On an ad hoc basis, the mods will try to compile a list of the best posts/comments from the previous week, posted in Quality Contribution threads and archived at /r/TheThread. You may nominate a comment for this list by clicking on 'report' at the bottom of the post and typing 'Actually a quality contribution' as the report reason.

10
Jump in the discussion.

No email address required.

A Russia--Iran--China axis means that all of Central & Northern Asia is outside US influence as an unbroken landmass. The stan countries are irrelevant and Pakistan is a Chinese vassal state.

It's fortunate that China is so dependent on sea based trade, because it is thoroughly flanked by US allies in the sea. Effective land based trade needs to be established between Iran, Russia & China. If that's achieved, then between those 3 and indebted B&R nations, China should be able to get dedollarification started quite soon.

Been there, won that.

More seriously, I don’t know that China’s development really hinges on Russia. It’s going to follow the Belt and Road plans one way or another. It has energy, and it has manpower. If they want to get off the dollar, they’ll do it whether or not they have Russian debts.

A Russia--Iran--China axis means that all of Central & Northern Asia is outside US influence as an unbroken landmass. The stan countries are irrelevant and Pakistan is a Chinese vassal state.

You speak this as if it's a bad thing for the Americans, rather than a plus. Central & Northern Asia is just about the least threatening center of gravity for any anti-US coalition, all the more so if you helpfully exclude India from in.

It's fortunate that China is so dependent on sea based trade, because it is thoroughly flanked by US allies in the sea. Effective land based trade needs to be established between Iran, Russia & China. If that's achieved, then between those 3 and indebted B&R nations, China should be able to get dedollarification started quite soon.

'Effective' land-based trade is not the same as 'cost-efficient', and that's always going to come back to the cost of water-based transport vis-a-vis everything else. If China wants to invest huge sums of money on infrastructure to carrying material from the coasts of China up and over and through the hindu kush, they should actively be encouraged to do so. A land-based trade route is a far less economically efficient, and thus slower growth and less throughput, than a sea-based economy.

Dedeollerification doesn't exactly hinge on having land-based trade either. That's a misconception of why the Dollar is useful in trading between states, and why the Chinese yuan isn't a much-sought reserve currency.

The land based trade that China is interested in (Gwadar fantasies aside) is alternative routes for importing fossil fuels and natural resources via its northern and northwestern borders.

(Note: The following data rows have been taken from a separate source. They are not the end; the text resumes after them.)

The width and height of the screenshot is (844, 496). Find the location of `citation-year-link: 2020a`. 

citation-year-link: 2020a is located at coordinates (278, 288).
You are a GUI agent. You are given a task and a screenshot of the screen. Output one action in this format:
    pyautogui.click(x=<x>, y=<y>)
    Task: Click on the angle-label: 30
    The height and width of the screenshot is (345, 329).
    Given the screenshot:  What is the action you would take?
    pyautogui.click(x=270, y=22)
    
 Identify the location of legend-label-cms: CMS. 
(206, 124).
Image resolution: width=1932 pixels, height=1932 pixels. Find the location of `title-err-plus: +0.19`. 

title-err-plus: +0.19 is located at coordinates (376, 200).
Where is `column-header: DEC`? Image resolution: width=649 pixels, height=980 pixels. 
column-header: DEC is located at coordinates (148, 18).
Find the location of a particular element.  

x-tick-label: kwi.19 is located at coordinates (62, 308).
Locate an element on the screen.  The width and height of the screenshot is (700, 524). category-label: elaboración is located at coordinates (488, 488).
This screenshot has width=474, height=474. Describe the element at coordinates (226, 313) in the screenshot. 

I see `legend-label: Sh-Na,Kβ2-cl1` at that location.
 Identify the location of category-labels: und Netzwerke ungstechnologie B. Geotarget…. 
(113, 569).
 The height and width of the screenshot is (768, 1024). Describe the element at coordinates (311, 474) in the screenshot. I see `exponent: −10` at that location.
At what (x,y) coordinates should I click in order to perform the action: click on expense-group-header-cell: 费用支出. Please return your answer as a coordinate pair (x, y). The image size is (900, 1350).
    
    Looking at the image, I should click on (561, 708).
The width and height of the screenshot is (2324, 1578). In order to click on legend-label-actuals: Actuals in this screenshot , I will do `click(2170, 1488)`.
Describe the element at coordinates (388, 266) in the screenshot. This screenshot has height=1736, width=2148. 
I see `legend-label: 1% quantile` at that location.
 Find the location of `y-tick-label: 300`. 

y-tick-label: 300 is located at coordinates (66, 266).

Decidedly worse economically than sea-based trade, that's still far more practical than the Hindu Kush route. And in a Taiwan contingency, the costs don't matter too much: it's already decided to nuke its economy. It's more than willing to take on otherwise uneconomic projects if those can secure resources from a Russian vassal state to help wage its war, and that's entirely rational (taking the rationality of a Taiwan invasion as given).

Its goal isn't to create some permanent Eurasian land-based trading bloc but to provide energy security in the case of war. Post-conflict, it would return to sea-based trade, with the hope/expectation that it would be able to dictate the terms of what sea-based trade in the western Pacific looks like.

China has to be pretty happy about what the war is doing to Russia. Before, there was some chance (admittedly less than likely) that Russia could be drawn into some kind of sanctions regime. But now it's certain where Russia's chips will land, because it really won't have a choice.